Top of Supplied entries

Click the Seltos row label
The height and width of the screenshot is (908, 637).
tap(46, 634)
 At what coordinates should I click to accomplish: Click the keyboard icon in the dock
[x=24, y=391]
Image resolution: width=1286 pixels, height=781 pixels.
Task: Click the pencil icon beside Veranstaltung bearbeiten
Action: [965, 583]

Bottom of Supplied entries

## Exercise
Return the listing word for word.

## Expected answer
Click the Seltos row label
The height and width of the screenshot is (908, 637).
tap(46, 634)
 At what coordinates should I click to accomplish: Click the keyboard icon in the dock
[x=24, y=391]
Image resolution: width=1286 pixels, height=781 pixels.
Task: Click the pencil icon beside Veranstaltung bearbeiten
Action: [965, 583]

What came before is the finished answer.